LD : Est-ce-que c’est un sujet dont on parle assez dans la presse québécoise aujourd’hui ?

FC : Non pas du tout. Contrairement à d’autres pays, il n’y a pas ici de culture d’architecture et d’urbanisme. Il y a un réveil récent d’appétit et d’intérêt pour l’urbanisme et les questions urbaines, mais malheureusement, les journalistes et les médias n’ont parlé de la chose urbaine que par l’entremise de la politique municipale. En regardant l’enjeu par le plus petit côté de la lorgnette, on fait en sorte qu’on n’intéresse pas les lecteurs par le sujet.

Le journalisme est le meilleur vecteur pour faire comprendre l’urbanisme et son importance.

Contrairement aux anglo-saxons, même ici au Québec, on n’a jamais développé cet intérêt pour la chose urbaine. On n’a pas non plus d’intérêt pour la communauté dans le sens anglais du terme, the community. On a malheureusement comme un bras de distance avec ces sujets là. Le résultat en est que très peu de journaux au Québec parlent d’urbanisme.

LD : Est-ce qu’il y a une architecture propre à Montréal ?

FC : Historiquement, oui. Il y a une architecture, si l’on regarde par exemple les triplexes du plateau avec les escaliers à l’extérieur. Il y a une architecture vernaculaire, quand on regarde le vieux Montréal aussi, avec les pierres grises qui sont utilisées dans les vieux bâtiments… Il y a là une architecture typique de Montréal.

Malheureusement, ça s’est perdu en chemin. On a simplement embarqué dans le courant d’architecture et d’urbanisme nord américain au fil des ans, de telle sorte qu’aujourd’hui, à part exception, on ne peut distinguer l’architecture moderne de Montréal de celle des autres villes d’Amérique.

LD : Pourquoi ?

FC : Simplement parce que le Québec, contrairement à ce qu’on aime se faire croire, est davantage nord-américain qu’européen. On est un territoire nord-américain où on parle français. Il y a évidemment des différences culturelles importantes avec le reste du continent, mais pour ce qui est du développement d’infrastructures, de l’urbanisme, d’architecture, nos habitudes de conduite, notre penchant pour la voiture… Tout ça est ancré dans une culture nord-américaine solide. Tout ceux qui prétendent qu’on a un caractère latin se trompent complètement. C’est tout à fait faux.

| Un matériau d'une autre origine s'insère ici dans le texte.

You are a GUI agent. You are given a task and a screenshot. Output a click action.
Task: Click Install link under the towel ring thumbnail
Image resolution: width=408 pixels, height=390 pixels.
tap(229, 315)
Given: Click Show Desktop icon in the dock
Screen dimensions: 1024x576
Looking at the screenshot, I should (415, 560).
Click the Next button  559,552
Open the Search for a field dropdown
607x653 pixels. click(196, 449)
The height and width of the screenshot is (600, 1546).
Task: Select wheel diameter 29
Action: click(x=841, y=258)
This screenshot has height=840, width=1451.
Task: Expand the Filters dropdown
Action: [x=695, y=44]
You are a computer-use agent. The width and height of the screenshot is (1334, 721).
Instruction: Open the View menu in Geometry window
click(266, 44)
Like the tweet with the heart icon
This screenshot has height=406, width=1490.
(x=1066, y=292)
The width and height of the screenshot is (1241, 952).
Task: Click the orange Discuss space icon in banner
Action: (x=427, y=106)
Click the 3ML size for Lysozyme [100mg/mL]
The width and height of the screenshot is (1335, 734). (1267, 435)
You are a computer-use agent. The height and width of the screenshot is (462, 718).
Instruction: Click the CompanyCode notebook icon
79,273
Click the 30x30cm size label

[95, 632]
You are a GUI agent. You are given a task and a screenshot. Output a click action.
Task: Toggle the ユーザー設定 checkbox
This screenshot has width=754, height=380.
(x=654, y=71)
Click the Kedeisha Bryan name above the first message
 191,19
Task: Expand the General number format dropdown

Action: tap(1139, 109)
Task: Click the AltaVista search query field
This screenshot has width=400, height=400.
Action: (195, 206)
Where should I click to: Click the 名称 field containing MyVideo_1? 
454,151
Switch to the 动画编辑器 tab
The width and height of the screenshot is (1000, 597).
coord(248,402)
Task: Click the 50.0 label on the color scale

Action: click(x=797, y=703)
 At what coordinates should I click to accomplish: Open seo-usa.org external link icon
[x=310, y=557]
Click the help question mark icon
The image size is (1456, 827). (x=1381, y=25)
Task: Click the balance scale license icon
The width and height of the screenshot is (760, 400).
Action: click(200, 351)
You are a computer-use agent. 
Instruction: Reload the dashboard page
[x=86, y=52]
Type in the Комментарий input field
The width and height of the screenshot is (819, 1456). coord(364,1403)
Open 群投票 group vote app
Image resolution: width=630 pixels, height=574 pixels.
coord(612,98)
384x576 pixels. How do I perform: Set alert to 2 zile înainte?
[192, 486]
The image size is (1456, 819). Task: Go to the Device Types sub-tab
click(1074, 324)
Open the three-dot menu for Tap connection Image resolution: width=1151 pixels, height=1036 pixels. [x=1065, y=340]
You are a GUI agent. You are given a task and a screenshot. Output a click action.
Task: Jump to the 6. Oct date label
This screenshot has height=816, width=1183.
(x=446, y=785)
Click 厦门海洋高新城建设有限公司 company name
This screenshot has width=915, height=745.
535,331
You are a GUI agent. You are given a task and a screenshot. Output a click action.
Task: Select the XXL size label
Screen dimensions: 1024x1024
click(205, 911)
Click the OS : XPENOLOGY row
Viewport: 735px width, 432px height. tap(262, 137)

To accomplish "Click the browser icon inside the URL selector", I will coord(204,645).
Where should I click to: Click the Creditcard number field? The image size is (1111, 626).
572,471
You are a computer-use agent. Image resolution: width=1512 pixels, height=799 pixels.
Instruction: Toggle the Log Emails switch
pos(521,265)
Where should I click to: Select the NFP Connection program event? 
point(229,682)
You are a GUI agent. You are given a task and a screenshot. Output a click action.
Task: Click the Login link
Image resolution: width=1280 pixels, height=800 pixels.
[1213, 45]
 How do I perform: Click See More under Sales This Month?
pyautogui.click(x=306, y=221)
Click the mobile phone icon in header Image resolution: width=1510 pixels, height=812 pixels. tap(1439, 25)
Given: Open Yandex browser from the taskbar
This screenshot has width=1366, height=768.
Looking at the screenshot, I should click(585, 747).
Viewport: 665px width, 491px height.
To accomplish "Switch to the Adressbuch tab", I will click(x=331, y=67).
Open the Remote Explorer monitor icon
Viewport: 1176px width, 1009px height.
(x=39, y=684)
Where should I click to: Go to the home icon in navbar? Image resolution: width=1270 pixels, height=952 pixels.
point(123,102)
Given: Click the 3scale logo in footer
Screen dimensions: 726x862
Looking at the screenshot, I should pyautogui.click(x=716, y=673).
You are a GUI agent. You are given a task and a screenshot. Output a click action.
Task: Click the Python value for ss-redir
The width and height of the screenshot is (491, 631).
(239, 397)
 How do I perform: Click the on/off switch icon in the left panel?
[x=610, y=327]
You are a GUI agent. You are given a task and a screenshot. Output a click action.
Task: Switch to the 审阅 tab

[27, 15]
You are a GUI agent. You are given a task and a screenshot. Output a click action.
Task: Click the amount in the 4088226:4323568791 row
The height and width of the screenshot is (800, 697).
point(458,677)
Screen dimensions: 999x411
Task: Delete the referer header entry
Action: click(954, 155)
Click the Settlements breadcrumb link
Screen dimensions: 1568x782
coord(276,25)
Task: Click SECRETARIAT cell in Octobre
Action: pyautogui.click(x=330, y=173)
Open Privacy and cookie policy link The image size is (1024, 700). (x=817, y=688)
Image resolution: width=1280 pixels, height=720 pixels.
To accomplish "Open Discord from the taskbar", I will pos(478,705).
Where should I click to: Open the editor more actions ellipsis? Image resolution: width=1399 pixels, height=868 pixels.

Notre architecture est un résultat de ce que nous sommes profondément, c’est à dire des nord-américains qui parlons français.

LD : Il y a un an, vous avez écrit  dans une chronique que la ville est sexiste car la majorité du nom des rues étaient masculins, peut-on étendre ça pour dire que la ville n’est pas multiculturelle et ne représente pas ses habitants ?

FC : Je ne veux pas prendre la question de manière trop large, mais si on regarde seulement la toponymie oui c’est vrai qu’il y a tout un pan de la population qui est complètement oublié, les femmes sont sous-représentées dans la toponymie même si on considère que dans le passé, il y a eu des habitudes qui ont fait en sorte que les hommes ont été davantage mis en avant dans la toponymie. Quand on voit aujourd’hui les décisions qui se prennent encore on est loin de réparer cette lacune là. 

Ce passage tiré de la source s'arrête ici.